NAP Consistency as a Confidence Multiplier
Name, Address, and Phone number consistency is a foundational signal for Knowledge Graph confidence. Every time Gemini's entity resolution process encounters a source where your NAP matches your website and GBP exactly, the confidence score for that entity increases. Every time it encounters a discrepancy, a slightly different street abbreviation, a local phone number versus a national number, a trading name versus a registered company name, the confidence score decreases.
The compounding nature of this is important: a business with perfect NAP consistency across 15 sources is not just 15x more likely to be cited than one with consistency across 1 source. The confidence score improvement is non-linear, because multiple corroborating sources resolve ambiguity that any single source cannot. Read more in our guide to NAP consistency for AI search.

[Image: Side-by-side comparison of a Google Business Profile listing and a website JSON-LD code block, with matching fields highlighted in green: business name, address, geocoordinates, opening hours, demonstrating the corroboration signals Gemini weights most]
The Review Content Signal
Gemini does not only count reviews, it reads them. Review content that contains location-specific language ("great spot in the Jordaan," "easy parking on the corner of Rue de Rivoli") reinforces the geographic entity association. Reviews mentioning specific services or specialisms reinforce category and attribute associations.
This means a response strategy for reviews is not just about volume. Encouraging reviewers to mention specific aspects of their experience, location, specific service, specific staff interaction, generates richer entity attributes than generic positive reviews.
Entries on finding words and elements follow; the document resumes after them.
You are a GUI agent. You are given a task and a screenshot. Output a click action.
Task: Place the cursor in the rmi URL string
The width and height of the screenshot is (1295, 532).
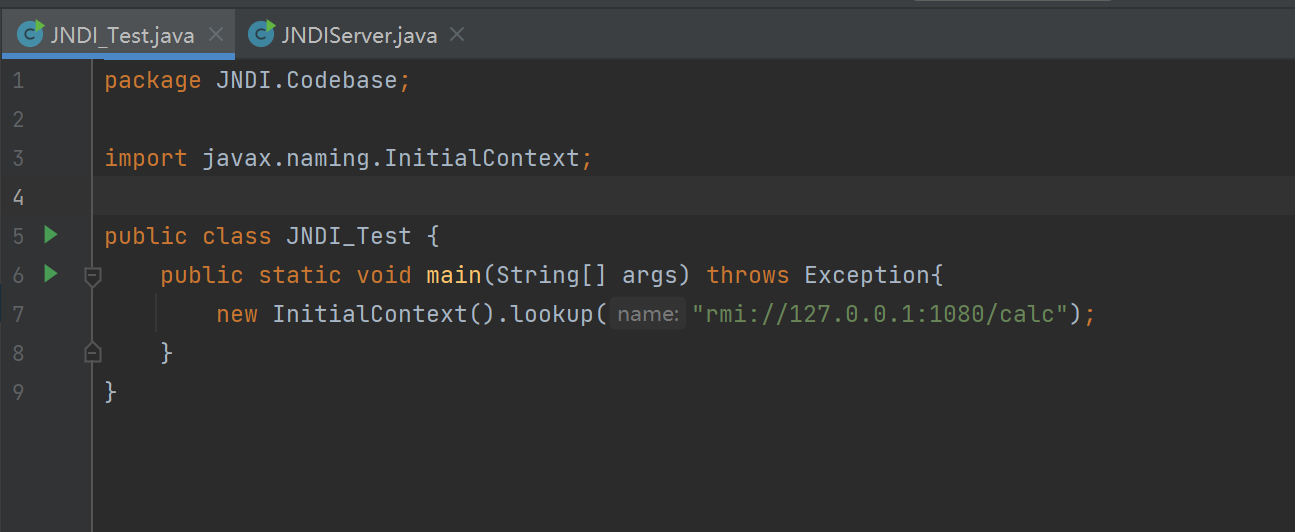click(x=880, y=314)
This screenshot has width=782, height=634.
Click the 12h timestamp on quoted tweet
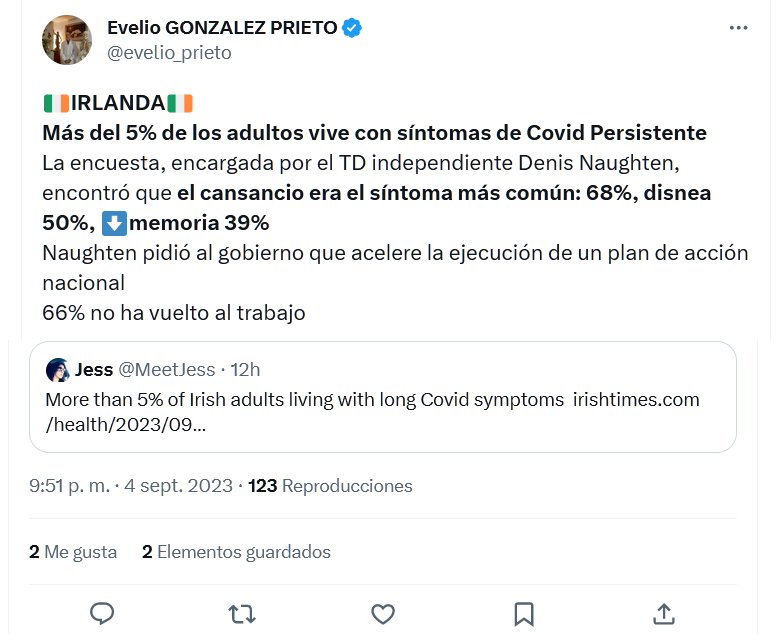coord(245,370)
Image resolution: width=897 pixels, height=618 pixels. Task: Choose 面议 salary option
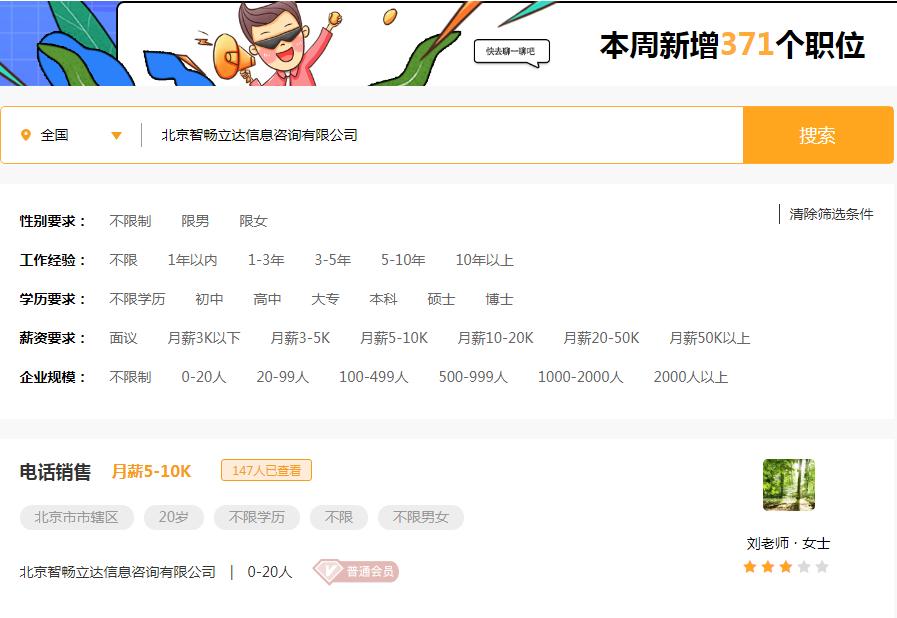point(123,337)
Practical Optimisation Steps
Bring the pipeline understanding into concrete action:
- Complete your GBP fully, every field, every category, current hours including special hours, at least 10 photos
- Implement LocalBusiness JSON-LD with
geo,openingHoursSpecification,priceRange,areaServed, andsameAs - Verify coordinate consistency, cross-check your schema coordinates against your GBP pin location
- Build your
sameAsnetwork, ensure consistent listings on Yelp, Facebook, Apple Maps, and relevant industry directories - Fix NAP inconsistencies, audit every major platform and standardise formatting
- Maintain review recency, implement a post-purchase or post-visit review request
Use the free MapAtlas AEO Checker to audit your current structured data signals, then review the full AI Search Visibility solution to understand how MapAtlas connects your mapping infrastructure to your Gemini citation pipeline.
The Map-Data Layer Most SEO Teams Miss
Traditional SEO tools can audit your title tags, your backlink profile, and your page speed. They cannot audit whether your geocoordinates in your schema match your GBP pin, whether your service area markup is correct, or whether your location data is consistent across mapping platforms. This is the gap MapAtlas is built to close, connecting the structured geodata that feeds Gemini's Knowledge Graph with the verification and monitoring tools businesses need to maintain it over time.
In a world where Gemini is increasingly the first point of contact between a consumer and a local business recommendation, that gap is not an SEO technicality. It is a revenue question.